The United States appears on course to adopt new European-type ESG disclosure and impact measurement standards as the Biden administration forges ahead with its ambitious agenda to combat climate change.
On March 10, the European Union enacted the first part of its Sustainable Finance Disclosure Regulation (SFDR). This requires investment firms to provide standardized disclosures on how they integrate environmental, social, and governance factors at both an entity and product level. It forms part of the EU’s overarching goal to push capital toward sustainable investment as well as provides a theoretical guide of what to expect from the Biden administration on financial disclosure, given the latter’s ESG support.
Pursuing Alignment with Sustainability Goals
The SFDR seeks to ensure that investors have the information they need to make effective investment choices that align with their sustainability goals. New disclosure rules are intended to eliminate greenwashing, which can mislead investors about the environmental credentials of investment products. The SFDR stipulates sustainability disclosure obligations in the investment process and financial products that claim to pursue sustainable investment objectives.
EU legislators added further disclosure obligations relating to adverse environmental and social impacts following investments in businesses that do harm, including major polluters. This action forces investment strategies that do not pursue sustainable mandates to make ESG disclosures.
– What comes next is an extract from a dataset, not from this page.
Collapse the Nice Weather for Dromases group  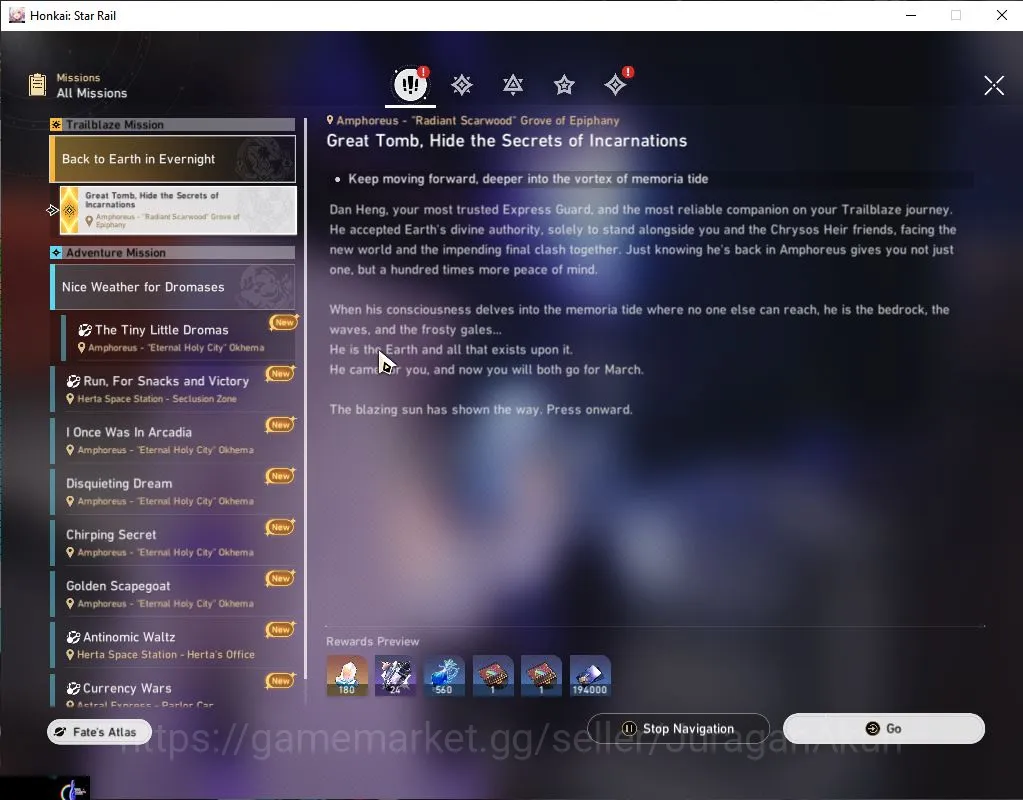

Although disclosing adverse impacts under the SFDR at the entity level already applies on a comply-or-explain basis, asset managers and advisors will need to provide more detailed information in the form of adverse impact statements starting next year. Along with European firms, the rules also apply to US asset managers marketing funds to EU clients.
The ESG Disclosure Simplification Act opens the way to more widely harmonize standards.
Assessing US Progress on ESG Disclosure
The US currently appears behind the EU on ESG disclosure; yet it has a chance to catch up quickly as the EU irons out some of the finer details of its own regulation.
President Biden issued the Executive Order on Climate-Related Financial Risk in May, directing federal agencies to take wide-ranging actions related to such risks. The House of Representatives narrowly passed the ESG Disclosure Simplification Act last month, requiring the US Securities and Exchange Commission to lay down rules on the disclosure of ESG metrics by public companies and set up a Sustainable Finance Advisory Committee. Beyond advising on which ESG metrics are to be disclosed, this committee will consider policy changes meant to encourage the flow of capital to sustainable investments.
US firms marketing investment products in the EU already have to follow the EU’s ESG disclosure rules in their communications with European clients. However, the ESG Disclosure Simplification Act opens the way to more widely harmonize standards. This could also speed up the creation of ESG disclosure rules in the US by default, as stakeholders and regulators can draw from the European blueprint. The Act states that the SEC may “incorporate any internationally recognized, independent, multi-stakeholder environmental, social, and governance disclosure standards.”
Given their significant operations in Europe and their corresponding but compulsory adoption of the EU’s disclosure rules, some of the larger US investment managers may even be keen to replicate the EU standards in the US. Complications could still arise: the EU is itself still in the process of making final touches to ESG disclosure standards, so at least a small degree of regulatory divergence seems inevitable. SEC Chair Gary Gensler has indicated that the SEC is on course to propose US ESG disclosure rules.